VIDEO - Quando Benitez fu deriso (anche a Napoli) per le sue parole, ma aveva ragione su ADL
In questo delicato momento per il Napoli, tornano alla mente le dichiarazioni del tecnico spagnolo che chiedeva chiarezza al club partenopeo sui progetti.

Sono giorni molto difficili per il Napoli che sbanda pericolosamente partita dopo partita. Dopo l'esonero di Carlo Ancelotti, è arrivato Gennaro Gattuso il quale in cinque partite di campionato ha raccolto una vittoria e quattro sconfitta: una media "terribile" e preoccupante. Ed è proprio in questi giorni che tornano alla mente le parole di Rafa Benitez, ex allenatore del Napoli il quale, nell'aprile del 2015, dopo la vittoria degli azzurri sul campo del Wolfsburg per 4-1 nei quarti di Europa League, invitò il club a fare chiarezza sui programmi. Queste le sue parole: "Sono l'allenatore del Napoli e resto qui: sul mio futuro non ho ancora deciso, non ho detto no a De Laurentiis, e non ho dato una risposta, perché aspetto di conoscere quale sarà il business plan della società. Dopo la partita col Cagliari, ci siamo sentiti con De Laurentiis e decideremo quando ci incontreremo".

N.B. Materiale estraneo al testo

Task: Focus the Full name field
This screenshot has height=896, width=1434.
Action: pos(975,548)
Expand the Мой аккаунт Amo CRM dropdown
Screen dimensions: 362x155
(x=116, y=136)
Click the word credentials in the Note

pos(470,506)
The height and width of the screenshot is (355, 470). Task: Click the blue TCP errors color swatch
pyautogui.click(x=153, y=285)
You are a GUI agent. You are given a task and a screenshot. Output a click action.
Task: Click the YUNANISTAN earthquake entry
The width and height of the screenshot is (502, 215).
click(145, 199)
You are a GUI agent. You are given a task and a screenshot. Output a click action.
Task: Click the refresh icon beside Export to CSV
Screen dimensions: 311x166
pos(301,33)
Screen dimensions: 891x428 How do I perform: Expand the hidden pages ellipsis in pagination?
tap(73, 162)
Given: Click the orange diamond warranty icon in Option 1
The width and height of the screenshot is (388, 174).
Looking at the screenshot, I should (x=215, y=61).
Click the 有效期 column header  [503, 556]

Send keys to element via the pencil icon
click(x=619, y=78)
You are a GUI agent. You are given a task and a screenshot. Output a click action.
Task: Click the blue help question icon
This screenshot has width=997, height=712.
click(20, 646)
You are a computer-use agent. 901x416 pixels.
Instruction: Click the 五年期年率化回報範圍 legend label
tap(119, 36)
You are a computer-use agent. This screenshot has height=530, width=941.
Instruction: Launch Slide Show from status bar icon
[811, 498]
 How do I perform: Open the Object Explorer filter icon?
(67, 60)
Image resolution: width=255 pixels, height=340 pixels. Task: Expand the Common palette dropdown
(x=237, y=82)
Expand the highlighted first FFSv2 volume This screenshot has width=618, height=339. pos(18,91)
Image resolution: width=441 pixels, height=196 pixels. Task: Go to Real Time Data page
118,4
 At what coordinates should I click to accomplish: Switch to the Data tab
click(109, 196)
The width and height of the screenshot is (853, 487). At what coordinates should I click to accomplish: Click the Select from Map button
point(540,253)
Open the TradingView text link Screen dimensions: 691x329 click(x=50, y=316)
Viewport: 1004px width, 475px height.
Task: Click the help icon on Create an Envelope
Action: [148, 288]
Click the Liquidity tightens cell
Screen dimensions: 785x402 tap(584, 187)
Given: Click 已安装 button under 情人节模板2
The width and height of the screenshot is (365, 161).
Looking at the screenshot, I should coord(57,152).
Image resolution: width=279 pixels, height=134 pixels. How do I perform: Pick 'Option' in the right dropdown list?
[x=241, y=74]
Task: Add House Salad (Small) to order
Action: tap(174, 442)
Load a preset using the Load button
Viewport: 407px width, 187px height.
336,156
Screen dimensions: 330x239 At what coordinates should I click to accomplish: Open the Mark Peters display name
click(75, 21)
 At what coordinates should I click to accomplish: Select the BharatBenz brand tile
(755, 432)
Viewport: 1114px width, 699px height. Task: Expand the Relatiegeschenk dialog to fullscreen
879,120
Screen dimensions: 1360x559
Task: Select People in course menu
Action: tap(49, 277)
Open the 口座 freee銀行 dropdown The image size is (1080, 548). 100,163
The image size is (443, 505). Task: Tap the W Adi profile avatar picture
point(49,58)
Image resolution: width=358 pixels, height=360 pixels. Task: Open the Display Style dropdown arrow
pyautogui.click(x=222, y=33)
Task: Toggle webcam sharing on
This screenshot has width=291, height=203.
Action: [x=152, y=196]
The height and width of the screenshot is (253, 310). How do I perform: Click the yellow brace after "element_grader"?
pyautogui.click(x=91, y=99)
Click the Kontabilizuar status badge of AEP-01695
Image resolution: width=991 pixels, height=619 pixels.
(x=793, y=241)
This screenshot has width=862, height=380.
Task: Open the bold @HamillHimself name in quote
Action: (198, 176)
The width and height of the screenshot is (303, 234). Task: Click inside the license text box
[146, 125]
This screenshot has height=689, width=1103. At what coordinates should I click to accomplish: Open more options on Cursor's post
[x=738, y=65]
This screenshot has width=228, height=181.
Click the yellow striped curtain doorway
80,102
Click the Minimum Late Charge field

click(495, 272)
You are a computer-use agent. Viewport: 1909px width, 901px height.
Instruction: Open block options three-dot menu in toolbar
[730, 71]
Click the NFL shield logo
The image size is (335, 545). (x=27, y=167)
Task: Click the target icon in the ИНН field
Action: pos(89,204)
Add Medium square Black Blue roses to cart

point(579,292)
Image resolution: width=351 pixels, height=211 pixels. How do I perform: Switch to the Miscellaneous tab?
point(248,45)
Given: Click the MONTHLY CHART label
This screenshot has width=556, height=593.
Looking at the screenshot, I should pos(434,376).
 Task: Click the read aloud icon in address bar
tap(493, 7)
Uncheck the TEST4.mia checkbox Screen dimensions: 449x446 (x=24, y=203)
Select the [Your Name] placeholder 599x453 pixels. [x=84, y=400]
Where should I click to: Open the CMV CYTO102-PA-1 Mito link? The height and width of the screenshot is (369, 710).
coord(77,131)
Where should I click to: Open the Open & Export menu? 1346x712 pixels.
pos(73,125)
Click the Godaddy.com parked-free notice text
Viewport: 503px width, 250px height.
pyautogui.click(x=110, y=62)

Benitez chiedeva chiarezza, programmazione, voleva conoscere le reali intenzioni del club visto che De Laurentiis gli offriva un contratto lungo per sviluppare tutte le sue idee. Il titolato tecnico spagnolo, invece, fu deriso da tanti, anche da una parte della stampa napoletana che arrivò ad ironizzare sul "business plan" che Benitez chiese al Napoli. Risus abundat in ore stultorum, dicevano i latini per indicare l'ilarità facile sulla bocca degli stupidi che non capiscono e che, per sminuire quel che a loro è incomprensibile, la buttano in confusione. Il business plan richiesto, sulla scrivania di Benitez non è mai arrivato. E tutti sappiamo come è andata: lo spagnolo a fine anno lasciò il Napoli. Quel progetto ancora oggi non c'è del tutto come chiedeva il tecnico: "Voglio sapere qual è l'idea sul centro sportivo, sull'investimento da fare tra stadio, settore giovanili... Mi piacerebbe sapere tutto per poi decidere". Decise sì, ma di andare via da Napoli. Lasciando da queste parti una Coppa Italia e una SuperCoppa italiana. De Laurentiis ha tanti meriti, ha riportato il club ad alti livelli, ma una programmazione a lunga scadenza non sembra ancora esserci tra strutture di proprietà, giovani talenti da far crescere e sviluppo del brand.